_Problem to work on:_
Wherever a line in the records below contains "screenshot", copy that line.

_Material supplied:_

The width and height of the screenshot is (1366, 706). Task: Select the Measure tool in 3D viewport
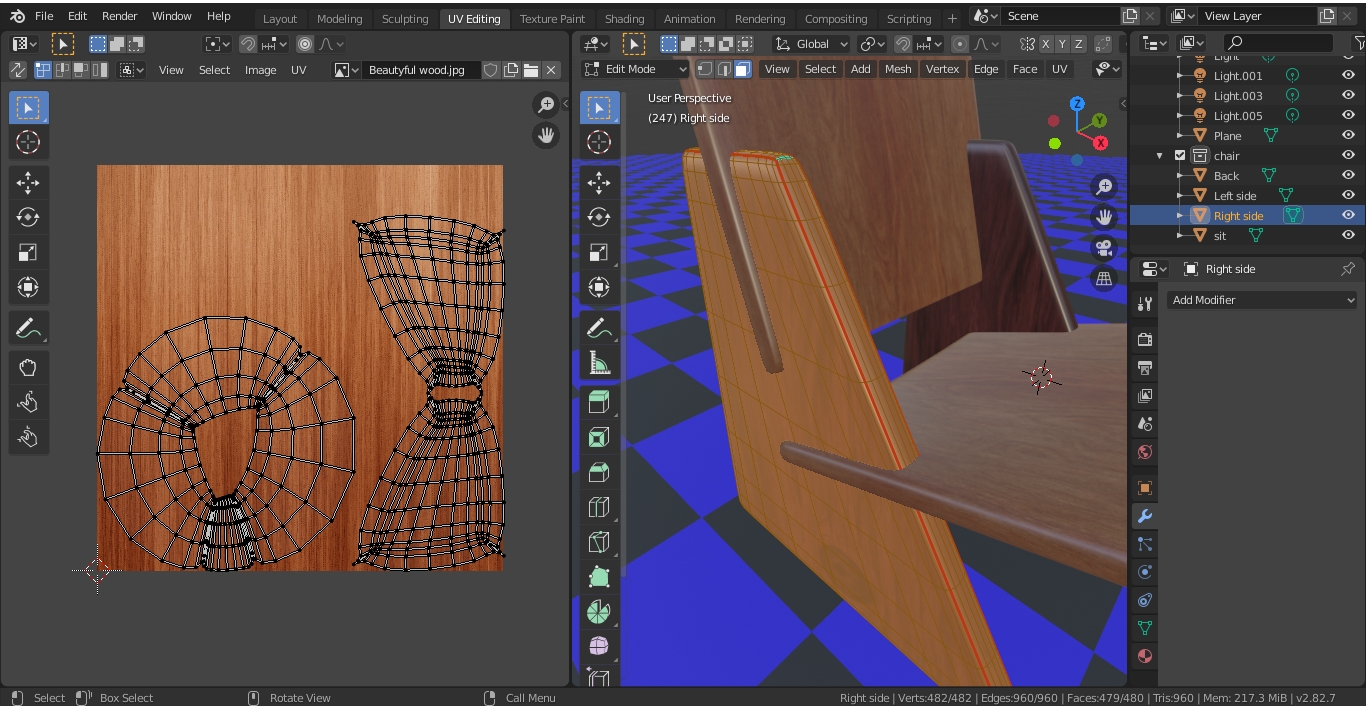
...
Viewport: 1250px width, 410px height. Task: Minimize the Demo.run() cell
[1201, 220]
---
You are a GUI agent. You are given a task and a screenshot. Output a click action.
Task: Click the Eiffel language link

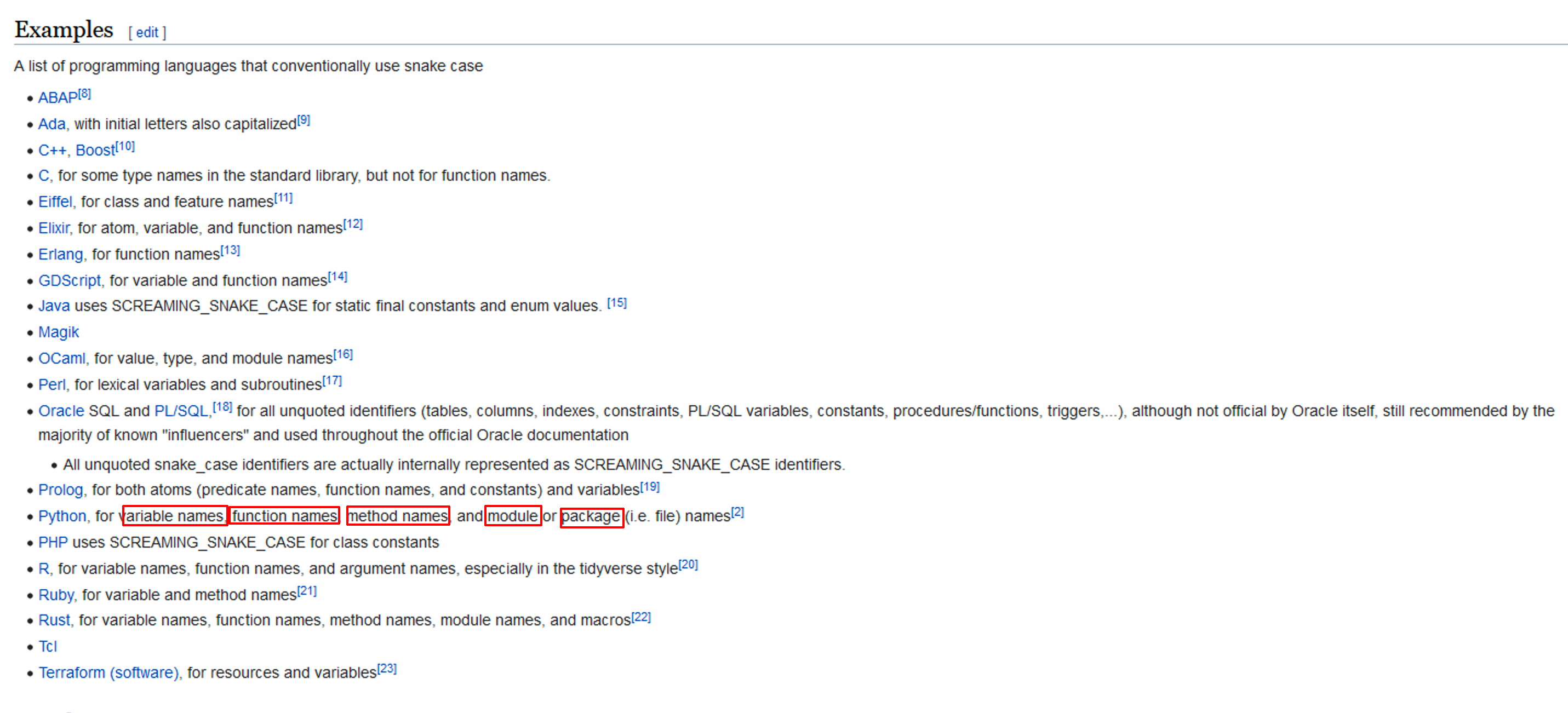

_Reply:_
The width and height of the screenshot is (1366, 706). Task: Select the Measure tool in 3D viewport
You are a GUI agent. You are given a task and a screenshot. Output a click action.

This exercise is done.